*** EXTRACTED TEXT ***

The current Algerian tax system consists of 2 regimes, the real [1] and fixed regimes. [2] This distinction issued from the reform implemented in 2007 when the taxation was revised. The main incentive to review the taxes was that after the 2000s energy crisis, taxes became the main resource of national income. That is why the incentive to work on its effectivity and to optimize it appeared in government. [3]
The fixed regime relies on the single fixed tax (the main change and innovation made by this reform) and the real regime consist of different taxes levied on taxpayer.
From the historical point of view the Algerian tax system seems to be inspired by its former coloniser- France. [4] Actually as a whole system it looks to be the reproduction of the French base by implementing different modalities of taxation (imposition).
There are different taxes levied:
The current tax system was changed and reformed several time. The very important, radical and innovative change happened in 2007 when the tax system was significantly reformed. The main fruit of this reform is the Single fixed tax. This new notion appears and was introduced as the simplification of the system with hope that it improves the fiscal situation and makes the system working more effectively. This fixed tax was established as the one single tax instead of 3 different taxes levied on every institution. The government's target is to improve the transparency, accessibility and justice in taxes.
This single fixed tax covers: Value added tax, professional activity tax, global income tax. [2] The single fixed tax was established for the most numerous group of taxpayers at the level of 5% for production and sale and 12% for any other activities. This reform covers people, network service providers, retailers, merchants, societies, enterprises, investors and all taxpayers with the turnover up to 30,000,000 DZD (US$263,400). This taxes is levied over the biennial period (lasting 2 years) Grouping of these different taxes makes the mechanism easier. It is easier for tax authorities to control and levy the taxes on this group of taxpayers. Taxpayers have to present in the period of 1 to 30 June every year the backward-looking sales/income report. Tax can be paid in whole amount or in 3 payments. The 1st payment in the beginning and then 25% in the period of the 1st till 15 September and the 25% left from 1 to 15 December.

*** End of EXTRACTED TEXT ***

▶ [PROBLEMS AND TASKS]
(a) Decide whether each statement agrees with the passage on the Algerian tax system, answering yes or no and quoting the words from the passage that settle it: (i) the single fixed tax came out of the 2007 reform; (ii) the single fixed tax covers taxpayers with a turnover of up to 50,000,000 DZD; (iii) taxpayers must submit the sales/income report between 1 and 30 June each year.
(b) Continue the passage on the Algerian tax system from its final sentence.

*** INFORMATION PROVIDED ***

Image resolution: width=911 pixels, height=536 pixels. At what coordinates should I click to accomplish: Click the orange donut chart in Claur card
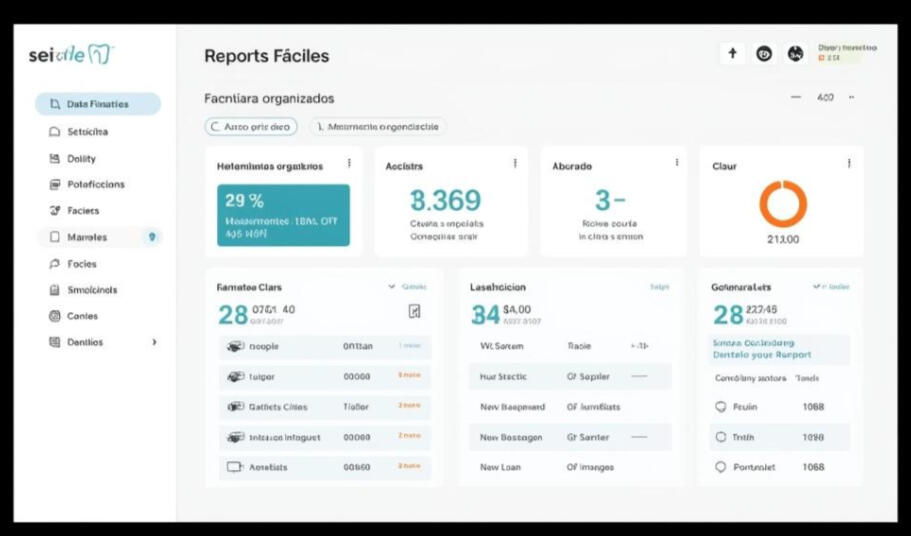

*** End of INFORMATION PROVIDED ***

▶ [ANSWER LIST]
(a)
(i) Yes: "The main fruit of this reform is the Single fixed tax."
(ii) No: "all taxpayers with the turnover up to 30,000,000 DZD (US$263,400)"
(iii) Yes: "Taxpayers have to present in the period of 1 to 30 June every year the backward-looking sales/income report."

(b)
The real regim consists of different taxes levied:
Income tax is progressive and categorical. Progressive scale goes from 0% to 35% according to the amount of income. It does not cover incomes below 120,000 DZD (US$1053); above this threshold and up to 360,000 DZD (US$3160) it represents 20% above it and up to 1,440,000 DZD (US$12,643) it is 30% and more than 1,440,000 DZD (US$12,643) it is 35%. Then there are categorical withholding tax rates at source. This one changes in function of the category the income belongs to. There is different classes with own scale within every classes so the tax varies between classes and within them at the same time. We have following categories of income: investment income (tax from 1% to 20%); salary, wages and other remuneration (classical monthly remuneration of employees is included in progressive scale mentioned above; for any other primes, amount paid or other type of income than monthly gained from the person's main activity exceeding 2,000,000 DZD (US$17,560) it represents 15%; or 10% for any other than monthly paid income paid by employer.) rental income (7%-15%; with exemption on the income issuing from the rent of apartments/houses up to 80 m2), capital gains arising from the transfer for consideration of real property (built or unbuilt) (5%).
Exemption: collective investment in transferable securities and companies, cooperations that are submitted to single fixed taxation 19% on production activities 23% building, public work, tourism (exemption on travel agencies) 26% any other activities If there is an multiple activity, the tax imposition has to be declared separately. There are also categorical withholdings tax rates from 10% up to 50% for anonymous cash certificates.
(Or sometimes also as Professional activity tax)
This tax relies on the turnover of taxpayers doing a profit making activity not covered by the income tax.
The exemption stands for any income of natural or legal persons issued from the companies or other legal persons if these ones are already taxed. This tax levies 2% 3% is for turnover of activities of pipelines for the transportation of hydrocarbons. 1% in production activities 2% in public works and hydraulic infrastructure
For real estate tax we differentiate built and unbuilt property. The government levy 3% on built properties in the strict sens; 10% on the built properties with the status of residence (of any reason or use :personal, familial, renting ...);
Between built and unbuilt properties there are lands with built objects (builts properties on them); there we levy tax of 5% on lands up to 500m2; 7% on lands of 500 m2-1000m2 ; 10% on lands with over 1000 m2
In cases of unbuilt properties we levy 5% on unbuilt properties situated in non-urbanized area. If the land is urbanized we levy up to 500 m2 5%; between 500 m2 and 1000m2 7% and 10% for urbanized lands with more than 1000 m2. There is special 3% tax on the farmland
This tax covers all the persons (inhabitants or not of Algeria) having any personal or real property in Algeria. It covers all real property and personal property of any value exceeding 500,000 DZD (US$4392)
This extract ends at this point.